▶ [TO BE DONE]
1. Using the stable diffusion overview, answer:
(a) How much host memory does it call for in place of 8GB of GPU VRAM?
(b) Which text encoder does it name?
(c) What do the cross-attention layers use to steer the residuals?
2. Reproduce the stretch of the stable diffusion overview from "Experiments and utilities" through "in the UNet).".
3. Resume the stable diffusion overview after its last line, extending it in the same style.

▶ [DOCUMENT SECTION]
Experiments and utilities to reverse engineer stable diffusion model mechanics and their neural networks structure on a CPU laptop for ease of inspecting.
- Run Tensorflow on CPU
- 8GB or less host memory instead of 8GB GPU VRAM
The diffusion model generator orchestrates image generation through the AE, UNet, Text Encoder, Noise Scheduler:
- Autoencoder
- VAE encodes the input image into a compressed latent vector
- VAE decodes the denoised latent vector back into a image
- UNet
- ResNet-based blocks predict noise in latent vector (estimated residuals)
- Cross-attention layers steer the residuals using the conditional text embedding vector
- Text Encoder CLIP ViT-L/14
- Text Encoder tokenizes prompt
- Text Encoder produces embeddings for text conditioning (input to the attention layers in the UNet).
- Noise Scheduler (DDPM / DDIM)
- runs noising of latent vector forward for several steps (train)
- runs the UNet denoiser backwards the needed time steps (train, inference)

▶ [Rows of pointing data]
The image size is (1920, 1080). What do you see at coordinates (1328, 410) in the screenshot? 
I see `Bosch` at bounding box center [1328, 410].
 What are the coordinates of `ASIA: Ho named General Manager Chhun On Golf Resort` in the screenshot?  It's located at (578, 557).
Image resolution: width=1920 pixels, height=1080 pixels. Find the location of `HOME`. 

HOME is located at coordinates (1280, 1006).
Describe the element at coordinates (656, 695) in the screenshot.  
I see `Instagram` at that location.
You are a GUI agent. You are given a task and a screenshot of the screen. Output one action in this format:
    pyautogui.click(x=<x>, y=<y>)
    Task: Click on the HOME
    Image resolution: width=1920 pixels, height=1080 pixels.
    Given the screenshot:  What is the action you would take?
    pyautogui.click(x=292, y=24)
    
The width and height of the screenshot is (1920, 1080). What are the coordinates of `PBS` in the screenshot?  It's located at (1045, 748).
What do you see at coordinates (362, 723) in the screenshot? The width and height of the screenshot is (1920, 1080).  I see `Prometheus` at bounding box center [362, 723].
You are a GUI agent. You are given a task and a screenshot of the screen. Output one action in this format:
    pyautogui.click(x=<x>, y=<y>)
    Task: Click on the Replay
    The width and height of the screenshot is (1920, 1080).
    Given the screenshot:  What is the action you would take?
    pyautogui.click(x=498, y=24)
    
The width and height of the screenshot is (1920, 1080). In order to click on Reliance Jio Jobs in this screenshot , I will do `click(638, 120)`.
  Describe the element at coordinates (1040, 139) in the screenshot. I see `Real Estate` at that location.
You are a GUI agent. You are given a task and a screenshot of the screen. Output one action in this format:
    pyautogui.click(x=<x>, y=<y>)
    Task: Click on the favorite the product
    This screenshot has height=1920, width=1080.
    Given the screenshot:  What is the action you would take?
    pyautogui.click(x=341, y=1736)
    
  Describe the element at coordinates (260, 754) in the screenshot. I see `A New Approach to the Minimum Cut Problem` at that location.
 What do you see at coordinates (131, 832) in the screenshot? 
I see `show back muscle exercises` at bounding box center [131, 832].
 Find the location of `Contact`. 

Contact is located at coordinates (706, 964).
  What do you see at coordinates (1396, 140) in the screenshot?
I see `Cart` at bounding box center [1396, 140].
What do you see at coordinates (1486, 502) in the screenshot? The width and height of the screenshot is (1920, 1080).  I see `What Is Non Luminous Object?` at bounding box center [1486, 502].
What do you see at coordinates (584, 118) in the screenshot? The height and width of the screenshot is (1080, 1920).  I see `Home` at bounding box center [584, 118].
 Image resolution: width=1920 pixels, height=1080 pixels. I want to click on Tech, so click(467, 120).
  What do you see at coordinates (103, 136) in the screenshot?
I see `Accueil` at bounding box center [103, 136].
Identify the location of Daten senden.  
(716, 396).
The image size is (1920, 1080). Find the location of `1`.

▶ [RESPONSES BY TASK]
1.
(a) 8GB or less
(b) CLIP ViT-L/14
(c) The conditional text embedding vector

2.
Experiments and utilities to reverse engineer stable diffusion model mechanics and their neural networks structure on a CPU laptop for ease of inspecting.
- Run Tensorflow on CPU
- 8GB or less host memory instead of 8GB GPU VRAM
The diffusion model generator orchestrates image generation through the AE, UNet, Text Encoder, Noise Scheduler:
- Autoencoder
- VAE encodes the input image into a compressed latent vector
- VAE decodes the denoised latent vector back into a image
- UNet
- ResNet-based blocks predict noise in latent vector (estimated residuals)
- Cross-attention layers steer the residuals using the conditional text embedding vector
- Text Encoder CLIP ViT-L/14
- Text Encoder tokenizes prompt
- Text Encoder produces embeddings for text conditioning (input to the attention layers in the UNet).

3.
An interesting sampling algorithm idea: predicted "corrupting" noise vs extra "stabilizing" noise.
At each step,
- the sampling algorithm removes the predicted corrupting noise (image pixel sample not normally distribution anymore)
- the sampling algorithm adds back a smaller scaled stabilizing noise to the currently denoised image (image pixel sample normally distributed again)
- the normally distributed image sample becomes compatible again with the distribution expected by the UNet residual predictor.
Feature | Modelling Equation | Description |
---|---|---|
Stabilizing noise | Make denoised image normally distributed again. | |
mean image | mean = (x - pred_noise * ((1 - a_t) / sqrt(1 - ab_t))) / sqrt(a_t) |
Remove the predicted noise from corrupted image x |
# remove the predicted noise from corrupted image x
# z noise back in to avoid denoising collapse due to changed noise distribution
def denoise_add_noise(x, t, pred_noise):
# stabilizing noise
z_noise = b_t.sqrt()[t] * tf.randn_like(x)
mean = (x - pred_noise * ((1 - a_t[t]) / (1 - ab_t[t]).sqrt())) / a_t[t].sqrt()
return mean + z_noise
If the extra noise is not added back the UNet denoiser predicts wrong noise levels that collapse the image mean values.
For each time step,
- Time Embedding added to UNet so the UNet decoder offsets the image noise with the right noise step.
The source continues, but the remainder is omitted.